O Respeito aos Diferentes
Por Felício Pontes Jr.

Machado de Assis é o maior escritor brasileiro de todos os tempos. Em um de seus famosos contos, “O Alienista”, ele narra a rebelião causada pela chegada de um médico a uma pequena cidade do interior do Rio de Janeiro, no Século XIX. O médico se proclamou o que seria hoje um psiquiatra. Estabeleceu um padrão de comportamento da sociedade. Os que não se enquadrassem nesse padrão necessitariam de internação no manicômio que ele mesmo construiu e dirigia. Como resultado, 4/5 dos habitantes do povoado foram internados. Ao fim, os “pacientes” foram libertados e o médico internado por ele mesmo.
Muitas conclusões podem ser retiradas da obra. Uma delas é o risco de se estabelecer uma forma comportamental ou ideológica tida como “padrão”. O feito é impossível diante de sociedades tão plurais como a sociedade brasileira.
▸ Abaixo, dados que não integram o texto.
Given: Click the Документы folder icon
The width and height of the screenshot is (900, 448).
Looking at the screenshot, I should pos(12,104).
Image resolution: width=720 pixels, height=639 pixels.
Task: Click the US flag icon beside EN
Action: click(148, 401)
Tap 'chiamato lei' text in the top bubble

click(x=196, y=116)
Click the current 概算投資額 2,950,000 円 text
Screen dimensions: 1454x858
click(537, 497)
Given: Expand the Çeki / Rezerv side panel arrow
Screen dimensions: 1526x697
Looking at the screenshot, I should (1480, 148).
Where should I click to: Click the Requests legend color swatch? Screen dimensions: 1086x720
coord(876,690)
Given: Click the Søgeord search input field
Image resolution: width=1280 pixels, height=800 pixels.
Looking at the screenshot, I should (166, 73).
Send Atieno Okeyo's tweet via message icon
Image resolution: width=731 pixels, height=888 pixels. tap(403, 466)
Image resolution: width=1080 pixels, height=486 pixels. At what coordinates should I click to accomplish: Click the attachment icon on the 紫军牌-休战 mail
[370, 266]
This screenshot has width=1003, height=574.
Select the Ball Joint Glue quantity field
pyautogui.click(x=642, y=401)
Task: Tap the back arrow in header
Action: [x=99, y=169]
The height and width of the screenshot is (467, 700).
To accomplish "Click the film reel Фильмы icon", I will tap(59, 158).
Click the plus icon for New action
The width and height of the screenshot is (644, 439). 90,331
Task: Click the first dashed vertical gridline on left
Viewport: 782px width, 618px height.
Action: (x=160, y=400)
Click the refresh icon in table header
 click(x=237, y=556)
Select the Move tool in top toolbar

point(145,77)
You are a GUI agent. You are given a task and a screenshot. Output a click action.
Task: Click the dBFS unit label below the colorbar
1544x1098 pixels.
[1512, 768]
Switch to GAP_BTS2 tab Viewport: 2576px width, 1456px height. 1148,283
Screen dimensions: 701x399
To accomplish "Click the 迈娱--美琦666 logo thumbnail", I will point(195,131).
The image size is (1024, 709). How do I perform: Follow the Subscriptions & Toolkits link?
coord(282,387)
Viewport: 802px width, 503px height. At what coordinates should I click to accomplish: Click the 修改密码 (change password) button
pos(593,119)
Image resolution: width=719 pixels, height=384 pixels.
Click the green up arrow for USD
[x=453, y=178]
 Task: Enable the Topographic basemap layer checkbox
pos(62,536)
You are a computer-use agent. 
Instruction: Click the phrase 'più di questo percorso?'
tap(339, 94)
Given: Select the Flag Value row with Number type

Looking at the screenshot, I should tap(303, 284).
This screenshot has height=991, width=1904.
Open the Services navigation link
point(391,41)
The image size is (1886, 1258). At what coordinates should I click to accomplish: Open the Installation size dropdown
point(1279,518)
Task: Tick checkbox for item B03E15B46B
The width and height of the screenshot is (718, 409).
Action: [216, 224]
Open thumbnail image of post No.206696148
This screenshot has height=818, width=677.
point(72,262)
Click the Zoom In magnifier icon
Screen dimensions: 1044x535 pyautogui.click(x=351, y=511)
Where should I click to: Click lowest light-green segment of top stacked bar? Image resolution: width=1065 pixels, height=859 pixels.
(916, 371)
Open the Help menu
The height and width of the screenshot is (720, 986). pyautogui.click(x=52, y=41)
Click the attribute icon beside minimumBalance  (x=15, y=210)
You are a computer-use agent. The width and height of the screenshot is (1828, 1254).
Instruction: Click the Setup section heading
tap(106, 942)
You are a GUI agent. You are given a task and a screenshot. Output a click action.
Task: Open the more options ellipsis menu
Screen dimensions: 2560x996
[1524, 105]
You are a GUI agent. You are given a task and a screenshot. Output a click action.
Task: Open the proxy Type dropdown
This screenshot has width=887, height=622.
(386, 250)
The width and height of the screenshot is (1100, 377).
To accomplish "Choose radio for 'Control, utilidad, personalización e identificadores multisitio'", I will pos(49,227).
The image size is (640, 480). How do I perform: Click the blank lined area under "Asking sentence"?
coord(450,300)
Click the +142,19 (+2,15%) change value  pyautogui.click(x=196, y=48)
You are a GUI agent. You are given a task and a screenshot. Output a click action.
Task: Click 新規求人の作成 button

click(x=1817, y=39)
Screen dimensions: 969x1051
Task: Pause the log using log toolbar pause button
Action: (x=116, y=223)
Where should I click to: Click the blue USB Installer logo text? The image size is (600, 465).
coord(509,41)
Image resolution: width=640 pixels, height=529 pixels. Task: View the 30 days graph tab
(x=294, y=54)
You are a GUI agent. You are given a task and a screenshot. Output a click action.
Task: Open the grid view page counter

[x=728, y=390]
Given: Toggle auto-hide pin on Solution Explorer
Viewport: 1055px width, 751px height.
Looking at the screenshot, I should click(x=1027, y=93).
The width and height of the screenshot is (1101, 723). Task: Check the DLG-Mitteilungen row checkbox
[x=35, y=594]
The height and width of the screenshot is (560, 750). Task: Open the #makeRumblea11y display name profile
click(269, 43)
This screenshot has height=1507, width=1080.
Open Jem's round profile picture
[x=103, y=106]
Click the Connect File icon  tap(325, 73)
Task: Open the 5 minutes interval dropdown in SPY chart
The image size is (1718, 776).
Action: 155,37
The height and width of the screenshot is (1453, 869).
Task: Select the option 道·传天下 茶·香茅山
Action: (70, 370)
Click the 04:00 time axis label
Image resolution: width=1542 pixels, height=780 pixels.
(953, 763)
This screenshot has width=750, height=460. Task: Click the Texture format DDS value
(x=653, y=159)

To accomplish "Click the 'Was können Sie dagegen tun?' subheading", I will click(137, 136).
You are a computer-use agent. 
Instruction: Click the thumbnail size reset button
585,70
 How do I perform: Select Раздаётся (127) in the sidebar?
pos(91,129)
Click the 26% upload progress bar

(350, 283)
Do ponto de vista jurídico, no Brasil, essa tentativa de padronizar o comportamento de grupos sociais diferentes é inconstitucional. A Constituição de 1988 reconheceu o país como pluriétnico, o que significa respeito às diferentes culturas. “O Estado protegerá as manifestações das culturas populares, indígenas e afro-brasileiras, e das de outros grupos participantes do processo civilizatório nacional” (art. 215, §1°).
Assim, o respeito aos culturalmente diferentes possui repercussão jurídica imediata. Uma delas é de livrar o país de uma cultura-padrão, tal como estabelecia o Estatuto do Índio (Lei n° 6.001/73), em seu artigo primeiro que não vigora desde 1988. “Esta Lei regula a situação jurídica dos índios ou silvícolas e das comunidades indígenas, com o propósito de preservar a sua cultura e integrá-los, progressiva e harmoniosamente, à comunhão nacional”.
Essa integração progressiva e harmoniosa à comunhão nacional é a negação cultural da comunidade indígena, o que deve ser interpretado como a negação da própria comunidade. Portanto, o final do artigo se choca com sua primeira parte que possui o propósito de “preservar a cultura”. A integração anula a preservação.
Não se trata de um dispositivo legal isolado. Ele faz parte de uma doutrina que vigorou no Brasil até 1988, a Doutrina do Integracionismo ou Assimilacionismo. E não era especialidade brasileira. Provinha de uma corrente internacional, cujo documento mais importante era a Convenção n° 107, da OIT (Organização Internacional do Trabalho), de 05 de junho de 1957.
Portanto, comportamento diferente seria considerado comportamento impróprio, o qual deveria ser suprimido com vistas à integração dos indivíduos a uma única civilização possível, a europeia.
Contra essa corrente, desenvolveu-se a Doutrina da Autodeterminação  ou Pluralista, prevista no art. 231, caput, da Constituição: “São reconhecidos aos índios sua organização social, costumes, línguas, crenças e tradições, e os direitos originários sobre as terras que tradicionalmente ocupam, competindo à União demarcá-las, proteger e fazer respeitar todos os seus bens.”
Essa ruptura não se dava apenas no âmbito interno. A pressão internacional fez com que a OIT já naquele tempo estivesse trabalhando na revisão da Convenção n° 107 por quase uma década. E, em 7 de junho de 1989, o Conselho Administrativo da OIT aprovou a Convenção n° 169, sobre Povos Indígenas e Tribais.
Mas não apenas isso. Outra justificativa explícita era que o modo de vida e o desenvolvimento econômico passavam ao controle dos próprios povos e comunidades, e não mais ao bel prazer do Estado. “Reconhecendo as aspirações desses povos a assumir o controle de suas próprias instituições e formas de vida e seu desenvolvimento econômico, e manter e fortalecer suas identidades, línguas e religiões, dentro do âmbito dos Estados onde moram”.
A mudança era tão radical que não cabia na proposta inicial de emendar da Convenção 107. A proposta, então, passou a ser: “tomar a forma de uma Convenção Internacional que revise a Convenção Sobre Populações Indígenas e Tribais, 1957 (...)”. Assim, foi adotada a Convenção 169 da OIT sobre os povos indígenas e tribais, que é lei no Brasil.